Now we need a frontend interface to connect to Netlify CMS. Luckily for us, Netlify CMS has built-in widget for us to use. The open source Netlify Identity Widget is a drop-in widget. We need to include this widget in two places: In static/admin/index.html and In src/index.html
<script src="https://identity.netlify.com/v1/netlify-identity-widget.js"></script>
Inside static/admin/index.html
<!doctype html>
<html>
<head>
<meta charset="utf-8" />
<meta name="viewport" content="width=device-width, initial-scale=1.0" />
<title>Content Manager</title>
<script src="https://identity.netlify.com/v1/netlify-identity-widget.js"></script>
</head>
<body>
<!-- Include the script that builds the page and powers Netlify CMS -->
<script src="https://unpkg.com/netlify-cms@^2.0.0/dist/netlify-cms.js"></script>
</body>
</html>
In src/index.html:
<!DOCTYPE html>
<html ${htmlAttrs}>
<head>
${head}
<script src="https://identity.netlify.com/v1/netlify-identity-widget.js"></script>
</head>
<body ${bodyAttrs}>
<script>
...
</script>
${app}
${scripts}
</body>
</html>
When a user logs in with the Netlify Identity widget, an access token directs to the site homepage.
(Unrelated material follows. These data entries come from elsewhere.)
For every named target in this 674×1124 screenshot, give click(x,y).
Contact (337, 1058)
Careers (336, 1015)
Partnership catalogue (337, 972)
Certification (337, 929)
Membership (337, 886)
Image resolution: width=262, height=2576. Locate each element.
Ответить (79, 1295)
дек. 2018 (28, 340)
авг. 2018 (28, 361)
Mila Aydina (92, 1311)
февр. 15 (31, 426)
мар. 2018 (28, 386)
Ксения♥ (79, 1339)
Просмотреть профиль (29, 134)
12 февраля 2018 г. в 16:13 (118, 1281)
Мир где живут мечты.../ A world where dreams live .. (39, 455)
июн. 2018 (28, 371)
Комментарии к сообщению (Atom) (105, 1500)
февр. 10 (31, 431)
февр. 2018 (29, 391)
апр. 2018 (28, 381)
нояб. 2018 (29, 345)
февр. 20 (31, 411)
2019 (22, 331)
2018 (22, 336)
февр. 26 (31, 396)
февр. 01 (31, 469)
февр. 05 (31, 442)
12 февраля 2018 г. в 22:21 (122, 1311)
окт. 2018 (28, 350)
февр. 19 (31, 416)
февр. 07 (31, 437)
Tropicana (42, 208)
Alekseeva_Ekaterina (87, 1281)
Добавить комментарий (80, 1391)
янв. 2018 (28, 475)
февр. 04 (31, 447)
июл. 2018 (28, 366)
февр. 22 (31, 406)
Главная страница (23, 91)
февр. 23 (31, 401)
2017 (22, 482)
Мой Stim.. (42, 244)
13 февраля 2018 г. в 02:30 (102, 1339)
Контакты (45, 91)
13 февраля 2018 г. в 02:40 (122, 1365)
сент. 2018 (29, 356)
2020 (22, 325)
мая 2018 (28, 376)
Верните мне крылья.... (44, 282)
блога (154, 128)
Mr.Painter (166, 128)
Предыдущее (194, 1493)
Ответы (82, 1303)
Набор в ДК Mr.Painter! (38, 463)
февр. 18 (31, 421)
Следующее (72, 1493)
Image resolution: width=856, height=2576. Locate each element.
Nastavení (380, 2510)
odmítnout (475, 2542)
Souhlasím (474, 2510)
In order to complete the login and get back to the CMS, redirect the user back to the /admin/ path. To do this, add the following script before the closing body tag of your site's main index page:
<script>
if (window.netlifyIdentity) {
window.netlifyIdentity.on("init", user => {
if (!user) {
window.netlifyIdentity.on("login", () => {
document.location.href = "/admin/";
});
}
});
}
</script>
Our complete src/index.html code will look like this:
<!DOCTYPE html>
<html ${htmlAttrs}>
<head>
${head}
<script src="https://identity.netlify.com/v1/netlify-identity-widget.js"></script>
</head>
<body ${bodyAttrs}>
<script>
// Add dark / light detection that runs before Vue.js load. Borrowed from overreacted.io
(function() {
window.__onThemeChange = function() {};
function setTheme(newTheme) {
window.__theme = newTheme;
preferredTheme = newTheme;
document.body.setAttribute('data-theme', newTheme);
window.__onThemeChange(newTheme);
}
var preferredTheme;
try {
preferredTheme = localStorage.getItem('theme');
} catch (err) { }
window.__setPreferredTheme = function(newTheme) {
setTheme(newTheme);
try {
localStorage.setItem('theme', newTheme);
} catch (err) {}
}
var darkQuery = window.matchMedia('(prefers-color-scheme: dark)');
darkQuery.addListener(function(e) {
window.__setPreferredTheme(e.matches ? 'dark' : 'light')
});
setTheme(preferredTheme || (darkQuery.matches ? 'dark' : 'light'));
})();
</script>
<script>
if (window.netlifyIdentity) {
window.netlifyIdentity.on("init", user => {
if (!user) {
window.netlifyIdentity.on("login", () => {
document.location.href = "/admin/";
});
}
});
}
</script>
${app}
${scripts}
</body>
</html>
Save changes. And we're done!
To access the admin page of your Netlify CMS, go to your netlify-site/admin. You can invite multiple users for your Netlify CMS via Netlify dashboard.
That's it. You now have Netlify CMS installed and configured on your Gridsome site.